Helen Clark said the anniversary marks an important turning point in New Zealand society when the First Labour Government, under Prime Minister Michael Savage, first began providing homes to New Zealanders.

Labour didn't build the first state houses. At least they didn't build the "very first state housing" which is how the PM described the Patrick Street houses in October. See the subtle difference?

Tuesday, September 18, 2007

"Don't mess with latecomers"

I have little of import to impart this morning. But if you feel like a good belly-laugh have a read of this from the merciless Cactus.

Monday, September 17, 2007


For those who want to keep an eye on government is up to I recommend this site - it's more straightforward and better presented than the parliamentary website which is also a mine of information.

Some correspondence from the Dominion Post

Dear Editor

Jenny Chisholm, Letters September 17, questions the fact that 1 percent of children have a finding of abuse or neglect against them. She wonders how many more were not reported or investigated. Of all the cases reported last year just over half required further action. Of those investigated, only 37 percent resulted in an established finding of neglect or abuse. There is already a great deal of unnecessary reporting occurring.

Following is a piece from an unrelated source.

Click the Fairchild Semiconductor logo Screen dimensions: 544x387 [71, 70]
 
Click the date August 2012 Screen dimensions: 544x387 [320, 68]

Of course 1 percent is not good. Zero percent would be. But 1 percent does not justify mandatory screening of every New Zealand child as is the Children's Commissioner's wish.

Lindsay Mitchell

Sunday, September 16, 2007

"Quitting" gives licence to criticise

Sunday media bombards us with opinion. Too much, which is an ironic thought from somebody who expends much time trying to get her opinion listened to.

I don't read much of what's on offer. But I always have a look at Deborah Coddington's because I think she is a fallible human being which, to me, makes her more interesting and unpredictable. This made me stop and consider;

I have seen enough of the usual suspects rounded up to comment every time some crisis hits the leafy suburbs, and I am sure viewers were tired of hearing my opinions. That's why I quit television and radio commentary.

There's rent-a-quote for every issue - Christine Rankin, Bob McCroskie, Garth McVicar, Mai Chen, Gary Gottlieb, David Farrar, Russell Brown, et cetera, ad nauseam. It's predictable, therefore unchallenging.

Is this a crisis of confidence? DC doesn't want to do TV and radio but still wants to write opinion. I am sympathetic. Any rational person is mindful of how holding a strong conviction can look like obsession. Actually to keep going requires a certain obsessiveness. You can be very bruised by the inference and therefore dismissal that you are a quack, a nutter, or extremist.

Take Garth McVicar and the hatchet job Steve Braunias did on him a couple of weeks back. What Grath did was decide to take his message to the public - not enough heed is paid to victims of crime. What could be wrong with that? Yet he is more often derided than supported.

Bob McCoskrie, who I certainly don't always agree with, has nevertheless been doing a great job turning his convictions into action.

Does DC really think people were bored with her views or has she just lost the zeal to put them in person? People deserve a break and she is entitled to 'retire' from public view but in the process it is somewhat churlish to criticise those who have not - or at least the process that airs their opinions.

A good advocate should experience a tension between self-consciousness and courage of conviction. That keeps them grounded and human. It also made DC a good listen and a good listener. Personally, as mercurial as I sometimes think she can be, I think her radio and TV withdrawal is a loss.